The two dotted lines within the scatterplot represent the 50th percentile for each statistic. In the case of FG% vs. 3PM, we turn to the upper right quadrant, which represents the players who are above average in both FG% and 3-pointers made. To focus our analysis, we can zoom in on this quadrant for a close look.
To zoom, simply select and drag across the plotted space you want to zoom in to, in this case the upper right quadrant. You can also filter by position by simply selecting specific positions in the legend.
Scroll over a point to see who the player is, as well as their per-36 statistics. At the top of our plot, no surprises here: Steph Curry. While his 4.7 threes per 36 minutes leads the league, what truly separates him is his 50% efficiency from the field. But we already know that Steph is an exceptional anomaly, so who what else can we find?
Findings
While several superstars can also be found at the top of our plot - Kevin Durant, Kyrie Irving, and Klay Thompson stand out - we have quite a few role players up there as well: Kyle Korver, J.J. Redick, Kelly Olynyk and Joe Ingles. These are quality reserves who may not wow us with their overall statistical profiles, but play a crucial, high-value role on teams by spacing the floor without sacrificing scoring efficiency.
Step 4: Repeat
I recommend starting your exploration on the blue-dots of the correlation matrix - blocks vs. threes, rebounds vs. threes, assists vs. blocks, for example. These are where you can identify players with the most unique skill pairings across the league. (Note: When plotting turnovers, be sure to focus below the median line, as it is better to have low turnovers than high.)

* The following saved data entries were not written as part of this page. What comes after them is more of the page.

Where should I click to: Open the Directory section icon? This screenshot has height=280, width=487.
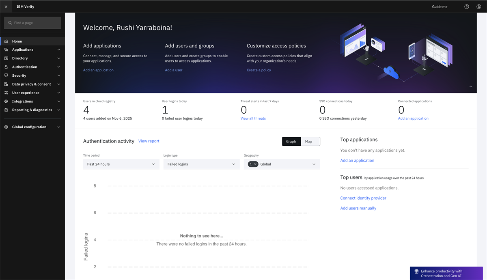tap(6, 58)
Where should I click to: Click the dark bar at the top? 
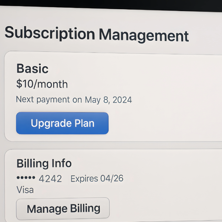point(111,4)
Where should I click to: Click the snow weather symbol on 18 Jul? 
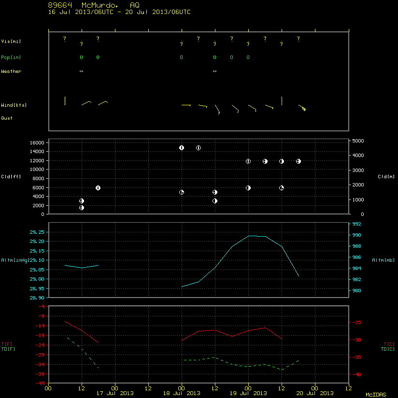pos(215,71)
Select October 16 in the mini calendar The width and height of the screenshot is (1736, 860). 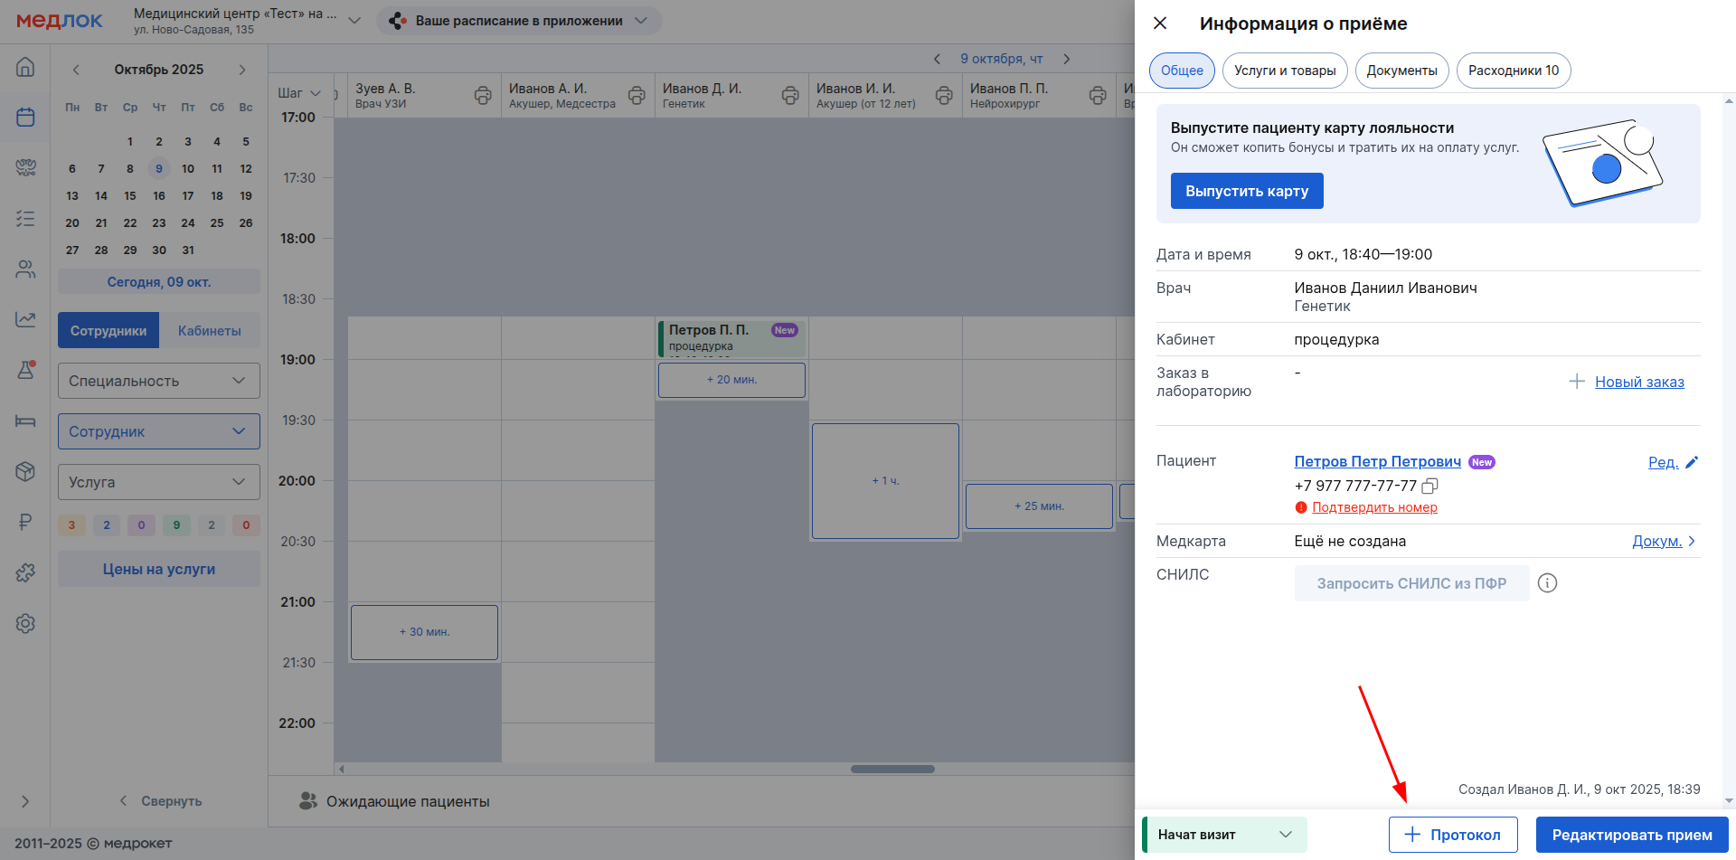(159, 196)
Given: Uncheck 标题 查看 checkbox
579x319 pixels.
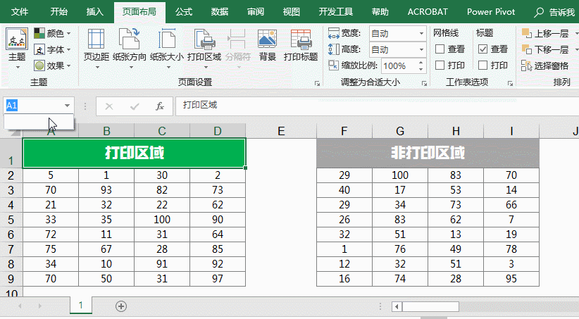Looking at the screenshot, I should click(483, 49).
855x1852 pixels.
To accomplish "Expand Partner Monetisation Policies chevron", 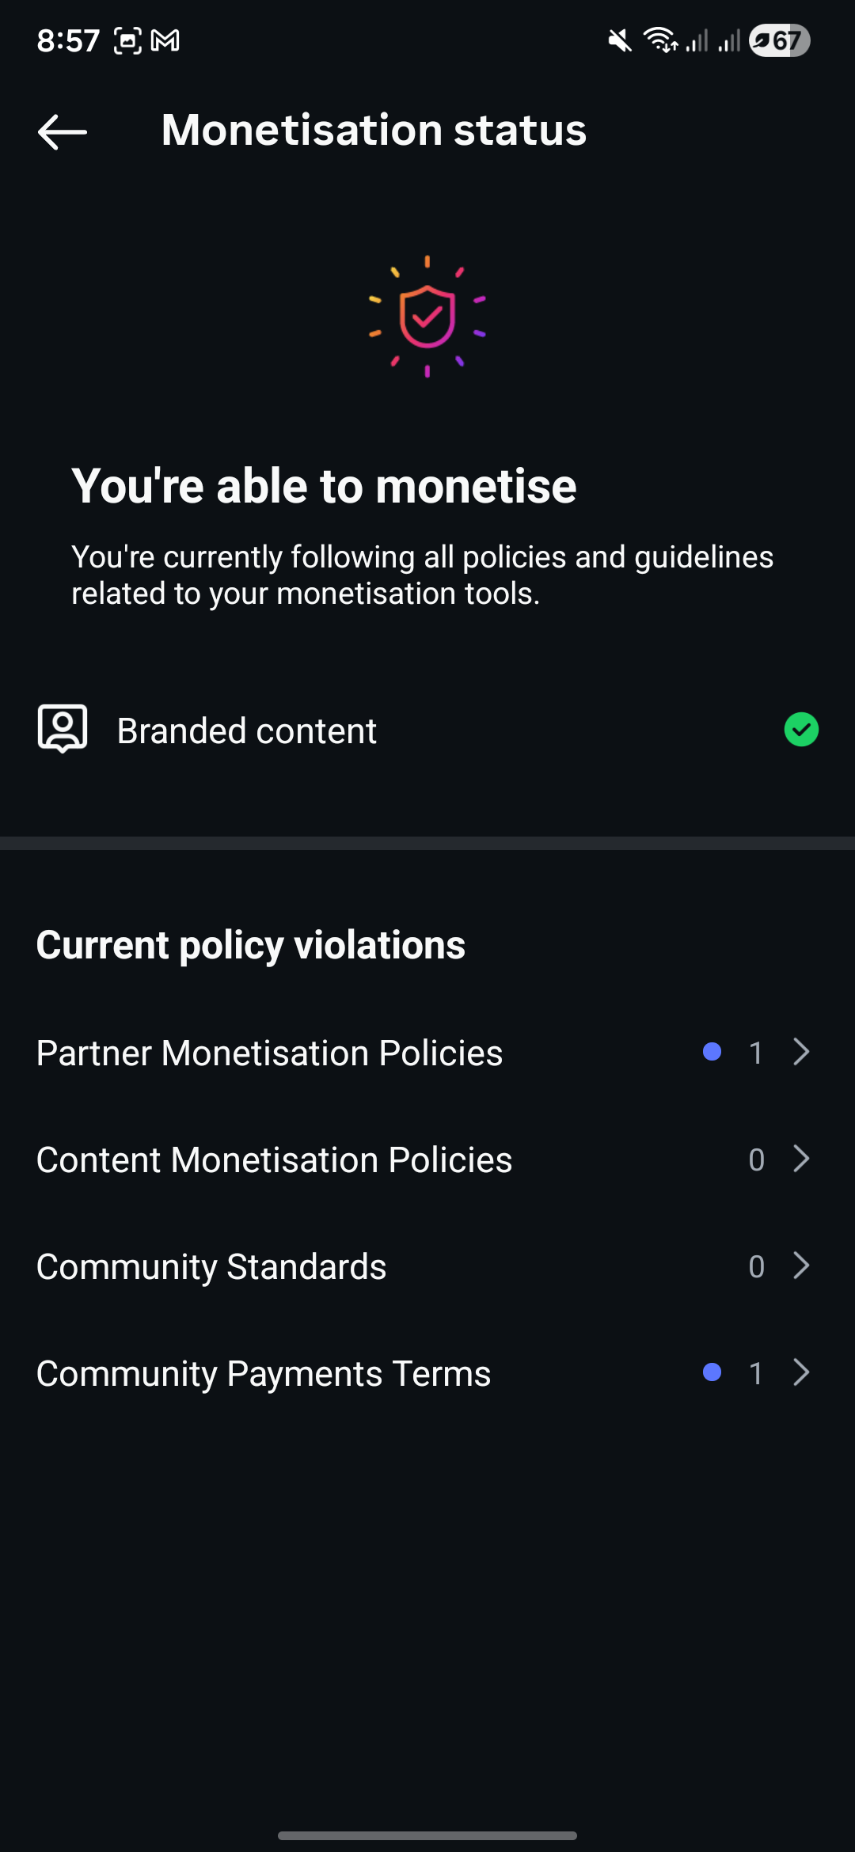I will coord(801,1052).
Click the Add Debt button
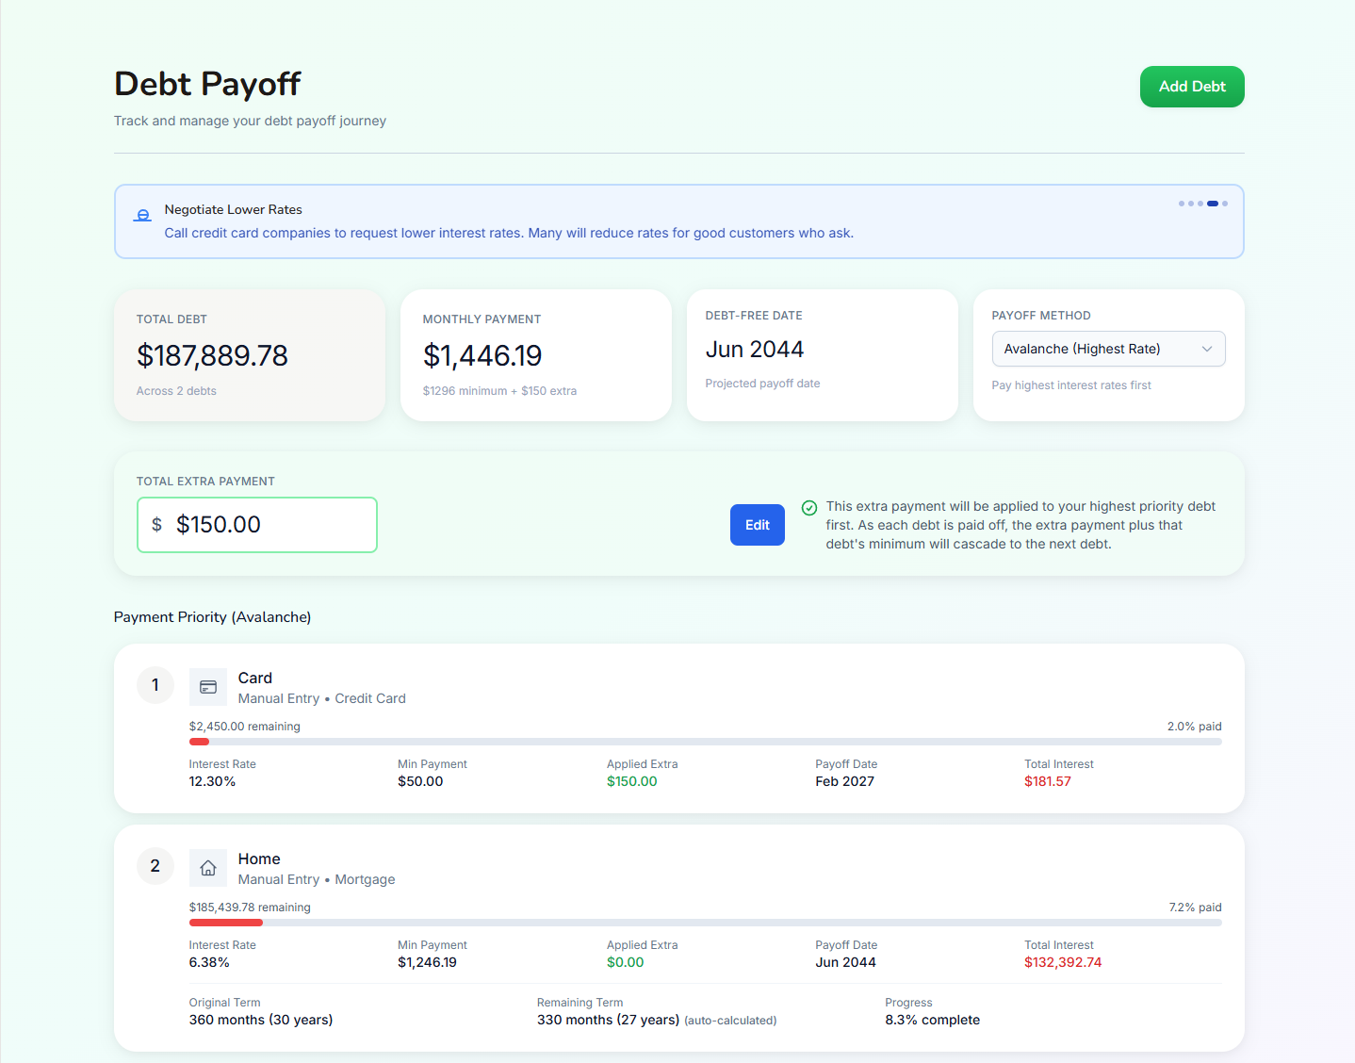 [x=1191, y=86]
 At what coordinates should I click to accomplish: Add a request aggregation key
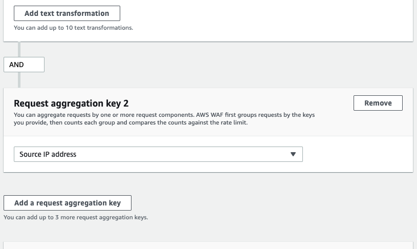(x=68, y=203)
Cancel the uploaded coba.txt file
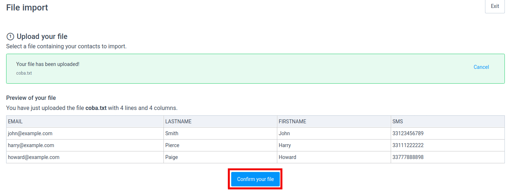Screen dimensions: 516x190 pos(481,67)
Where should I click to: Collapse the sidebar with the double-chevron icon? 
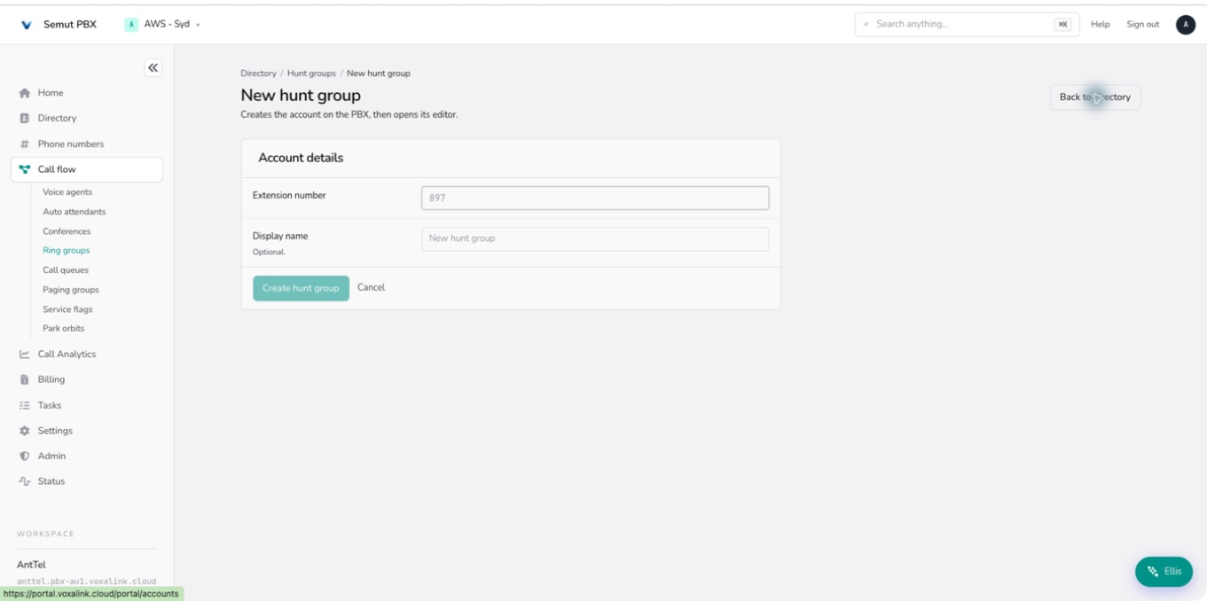[x=153, y=68]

For fantasy basketball enthusiasts, this is a great tool to identify players with specific statistical strengths to construct a well-balanced team, or complement your roster core.
Conclusion
I really enjoyed building this tool and exploring its visualization of the NBA landscape. From an interpretability standpoint, however, it is not ideal that we can only focus on one player at time. To improve on this, I plan include an additional table that provides a deeper look at players that fall above the median line for both X and Y statistics. In this way, we can further analyze these players across a larger range of performance variables.